Your assignment: From the entries, copy each line that includes "Email".

Data for processing:
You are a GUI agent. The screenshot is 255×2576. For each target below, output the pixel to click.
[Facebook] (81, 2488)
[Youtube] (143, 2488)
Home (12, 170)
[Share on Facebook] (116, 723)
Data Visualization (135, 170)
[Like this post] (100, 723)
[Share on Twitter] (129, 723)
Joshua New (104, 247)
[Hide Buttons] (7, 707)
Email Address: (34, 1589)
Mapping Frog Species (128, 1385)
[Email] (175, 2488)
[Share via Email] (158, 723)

Your solution:
Email Address: (34, 1589)
[Email] (175, 2488)
[Share via Email] (158, 723)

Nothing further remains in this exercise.